1900 Census, Stone County, Arkansas, population schedule, Harris, enumeration district 133, page 9B, dwelling 154, family 157, William Ford household; digital image, Ancestry.com (http://www.ancestry.com: accessed 07 Jan 2015); citing NARA microfilm publication T623, roll 77.


According to this census, Sarah had 7 children, 6 still living, so who would be the 6th child?
 Is Sarah counting George William, her stepson, as her 6th child or was there another child born into the marriage living? That seems doubtful, due to the fact that Thomas, the oldest listed, is 18 and Sarah and William have been married for 19 years.

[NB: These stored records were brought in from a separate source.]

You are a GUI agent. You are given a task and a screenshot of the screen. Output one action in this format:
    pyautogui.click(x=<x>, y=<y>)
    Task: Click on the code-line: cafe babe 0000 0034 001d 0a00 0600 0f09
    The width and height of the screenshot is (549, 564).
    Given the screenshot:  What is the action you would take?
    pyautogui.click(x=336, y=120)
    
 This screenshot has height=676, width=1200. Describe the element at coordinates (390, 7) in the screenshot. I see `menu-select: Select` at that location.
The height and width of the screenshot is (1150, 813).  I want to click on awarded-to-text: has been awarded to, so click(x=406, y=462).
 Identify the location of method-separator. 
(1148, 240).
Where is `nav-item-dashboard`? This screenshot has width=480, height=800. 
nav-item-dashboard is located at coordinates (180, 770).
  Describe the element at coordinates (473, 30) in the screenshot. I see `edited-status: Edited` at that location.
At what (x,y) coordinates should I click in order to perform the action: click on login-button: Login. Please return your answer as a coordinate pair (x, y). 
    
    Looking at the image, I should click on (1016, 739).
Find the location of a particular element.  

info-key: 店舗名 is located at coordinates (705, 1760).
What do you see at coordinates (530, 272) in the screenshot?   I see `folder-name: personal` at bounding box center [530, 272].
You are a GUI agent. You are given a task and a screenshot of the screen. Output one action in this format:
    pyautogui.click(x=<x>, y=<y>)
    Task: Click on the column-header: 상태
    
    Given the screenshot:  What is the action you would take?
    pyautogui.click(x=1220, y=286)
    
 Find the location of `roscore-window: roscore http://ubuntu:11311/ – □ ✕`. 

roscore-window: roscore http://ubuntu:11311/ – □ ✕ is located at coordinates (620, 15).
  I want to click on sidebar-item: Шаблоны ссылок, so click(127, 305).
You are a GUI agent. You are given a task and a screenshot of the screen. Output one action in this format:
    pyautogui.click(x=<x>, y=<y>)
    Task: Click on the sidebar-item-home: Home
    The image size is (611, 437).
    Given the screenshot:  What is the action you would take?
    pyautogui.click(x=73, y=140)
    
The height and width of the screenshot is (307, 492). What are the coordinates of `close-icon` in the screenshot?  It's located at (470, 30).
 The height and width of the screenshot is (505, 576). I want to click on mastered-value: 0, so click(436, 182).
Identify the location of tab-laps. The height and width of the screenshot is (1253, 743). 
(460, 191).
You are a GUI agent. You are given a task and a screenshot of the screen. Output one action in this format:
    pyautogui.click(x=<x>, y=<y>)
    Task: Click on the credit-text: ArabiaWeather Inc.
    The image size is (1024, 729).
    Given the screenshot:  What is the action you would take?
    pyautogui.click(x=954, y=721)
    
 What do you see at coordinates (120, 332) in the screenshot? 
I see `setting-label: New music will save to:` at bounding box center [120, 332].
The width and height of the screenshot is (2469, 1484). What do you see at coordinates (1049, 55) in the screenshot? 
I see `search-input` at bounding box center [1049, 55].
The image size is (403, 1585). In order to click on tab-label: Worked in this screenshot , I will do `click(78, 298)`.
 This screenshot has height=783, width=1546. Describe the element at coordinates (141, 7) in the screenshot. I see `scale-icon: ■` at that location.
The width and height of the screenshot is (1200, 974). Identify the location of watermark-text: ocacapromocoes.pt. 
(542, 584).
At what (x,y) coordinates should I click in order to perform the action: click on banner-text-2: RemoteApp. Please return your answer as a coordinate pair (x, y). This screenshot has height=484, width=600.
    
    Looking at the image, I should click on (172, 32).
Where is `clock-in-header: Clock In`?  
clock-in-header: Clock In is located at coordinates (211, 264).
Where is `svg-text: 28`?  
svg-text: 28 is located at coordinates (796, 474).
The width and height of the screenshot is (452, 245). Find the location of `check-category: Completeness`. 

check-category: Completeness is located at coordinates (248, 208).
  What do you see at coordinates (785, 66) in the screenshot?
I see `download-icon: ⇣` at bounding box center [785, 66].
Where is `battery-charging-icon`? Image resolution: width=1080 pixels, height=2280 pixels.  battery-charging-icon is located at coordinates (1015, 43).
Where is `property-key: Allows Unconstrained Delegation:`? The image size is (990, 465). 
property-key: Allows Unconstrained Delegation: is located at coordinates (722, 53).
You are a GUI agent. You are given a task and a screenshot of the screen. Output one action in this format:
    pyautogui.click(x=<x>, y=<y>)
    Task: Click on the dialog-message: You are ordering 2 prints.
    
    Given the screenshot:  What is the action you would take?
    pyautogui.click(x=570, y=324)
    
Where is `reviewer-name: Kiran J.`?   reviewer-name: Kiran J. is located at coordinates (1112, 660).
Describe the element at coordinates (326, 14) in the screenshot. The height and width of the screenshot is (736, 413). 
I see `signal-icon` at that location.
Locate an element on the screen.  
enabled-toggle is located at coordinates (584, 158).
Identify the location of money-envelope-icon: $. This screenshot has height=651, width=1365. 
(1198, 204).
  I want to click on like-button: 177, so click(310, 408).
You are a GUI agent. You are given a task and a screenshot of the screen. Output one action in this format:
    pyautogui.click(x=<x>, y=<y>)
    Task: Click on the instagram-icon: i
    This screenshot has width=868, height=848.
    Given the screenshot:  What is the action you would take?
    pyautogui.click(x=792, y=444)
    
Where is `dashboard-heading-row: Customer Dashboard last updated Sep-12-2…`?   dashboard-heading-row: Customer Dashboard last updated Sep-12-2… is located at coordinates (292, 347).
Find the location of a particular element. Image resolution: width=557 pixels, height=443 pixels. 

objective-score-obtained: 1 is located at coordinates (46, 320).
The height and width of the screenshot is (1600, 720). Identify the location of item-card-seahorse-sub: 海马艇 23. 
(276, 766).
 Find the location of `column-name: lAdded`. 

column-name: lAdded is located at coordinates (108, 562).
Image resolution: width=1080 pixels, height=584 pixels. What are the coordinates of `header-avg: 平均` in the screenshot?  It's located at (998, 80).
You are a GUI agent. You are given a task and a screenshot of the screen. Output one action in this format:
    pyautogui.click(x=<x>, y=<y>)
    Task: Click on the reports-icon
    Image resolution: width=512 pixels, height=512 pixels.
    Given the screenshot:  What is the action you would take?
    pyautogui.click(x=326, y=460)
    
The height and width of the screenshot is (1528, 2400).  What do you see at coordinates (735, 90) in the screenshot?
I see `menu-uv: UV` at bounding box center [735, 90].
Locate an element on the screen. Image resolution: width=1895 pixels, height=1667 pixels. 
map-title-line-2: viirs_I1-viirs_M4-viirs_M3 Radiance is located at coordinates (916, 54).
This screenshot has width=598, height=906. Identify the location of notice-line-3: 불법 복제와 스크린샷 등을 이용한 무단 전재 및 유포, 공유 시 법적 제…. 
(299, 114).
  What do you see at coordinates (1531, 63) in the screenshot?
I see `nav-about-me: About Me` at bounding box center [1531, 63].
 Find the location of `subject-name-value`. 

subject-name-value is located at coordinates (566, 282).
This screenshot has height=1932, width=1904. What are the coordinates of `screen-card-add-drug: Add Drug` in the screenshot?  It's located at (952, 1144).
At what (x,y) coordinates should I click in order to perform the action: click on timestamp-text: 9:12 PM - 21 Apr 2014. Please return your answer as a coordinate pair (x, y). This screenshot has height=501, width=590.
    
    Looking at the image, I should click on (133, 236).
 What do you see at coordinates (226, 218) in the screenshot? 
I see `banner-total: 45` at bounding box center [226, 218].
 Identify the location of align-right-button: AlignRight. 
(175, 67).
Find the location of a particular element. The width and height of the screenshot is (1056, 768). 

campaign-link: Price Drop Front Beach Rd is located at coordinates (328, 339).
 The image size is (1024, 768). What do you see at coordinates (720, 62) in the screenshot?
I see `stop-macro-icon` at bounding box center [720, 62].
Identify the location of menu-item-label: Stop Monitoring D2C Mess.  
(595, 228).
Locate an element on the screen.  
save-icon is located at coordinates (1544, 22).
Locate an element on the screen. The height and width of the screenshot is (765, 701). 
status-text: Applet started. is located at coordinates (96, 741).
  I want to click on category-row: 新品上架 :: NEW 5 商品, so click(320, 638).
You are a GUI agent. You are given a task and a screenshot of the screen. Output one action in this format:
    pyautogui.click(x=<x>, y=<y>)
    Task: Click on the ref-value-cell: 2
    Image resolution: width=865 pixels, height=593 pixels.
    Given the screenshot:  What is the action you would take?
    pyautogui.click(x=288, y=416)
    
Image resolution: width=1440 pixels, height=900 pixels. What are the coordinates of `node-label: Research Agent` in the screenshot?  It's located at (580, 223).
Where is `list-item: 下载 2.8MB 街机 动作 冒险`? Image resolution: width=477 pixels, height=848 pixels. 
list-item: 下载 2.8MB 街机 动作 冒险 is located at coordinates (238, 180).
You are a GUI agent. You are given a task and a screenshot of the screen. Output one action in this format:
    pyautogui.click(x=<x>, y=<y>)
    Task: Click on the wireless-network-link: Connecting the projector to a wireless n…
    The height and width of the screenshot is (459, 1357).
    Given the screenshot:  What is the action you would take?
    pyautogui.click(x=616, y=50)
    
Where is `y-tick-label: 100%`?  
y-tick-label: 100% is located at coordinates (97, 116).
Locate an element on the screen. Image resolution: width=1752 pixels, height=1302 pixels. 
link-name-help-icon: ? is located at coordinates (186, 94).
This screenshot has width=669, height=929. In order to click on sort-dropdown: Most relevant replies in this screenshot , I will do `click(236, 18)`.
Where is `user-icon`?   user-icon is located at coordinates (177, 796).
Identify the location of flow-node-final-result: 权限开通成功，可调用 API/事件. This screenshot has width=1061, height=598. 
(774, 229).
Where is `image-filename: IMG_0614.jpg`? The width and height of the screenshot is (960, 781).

Who was the 7th child?


The last piece of information is William Preston Ford's headstone.


The citation for this headstone is:

Find A Grave, Inc., Find A Grave.com, digital image, (http://www.findagrave.com : accessed 08 Jun 2009), photograph, “gravestone for W.P. Ford (04 May 1856 - 06 Nov 1908), Memorial No.18069442 , Records of Beech Grove Cemetery, Arkansas.” 


William Preston Ford's headstone in Beech Grove, Greene, Arkansas lists his date of birth as 04 May 1856, which contradicts the 1900 census.


In a review of all the information, I have developed a list of questions to guide my research.
  1. When was William Preston Ford born? 04 May 1856 or Jan 1854?
  2. Who are William Preston Ford's parents?
  3. Were Leona Frances Sharp and William Preston Ford married? If so, where and when?
  4. Where was William Preston Ford living at the time of George William's birth?
  5. Where was William Preston Ford in the 1880 census?

Course of action:
  1. I will send off for the marriage records of William and Sarah to see if that holds any information.
  2. I will look for marriage records of William Ford and Leona Frances Sharp.
  3. I will search for William Ford in the 1880 census. He should be enumerated with either Leona or with George William, an infant.
  4. I will search for death records on Leona Frances Sharp Ford.
  5. Research the 1880, 1870, and 1860 census records to see other Ford families in the area that might be linked to William Preston Ford.


As I uncover information, I will post the news.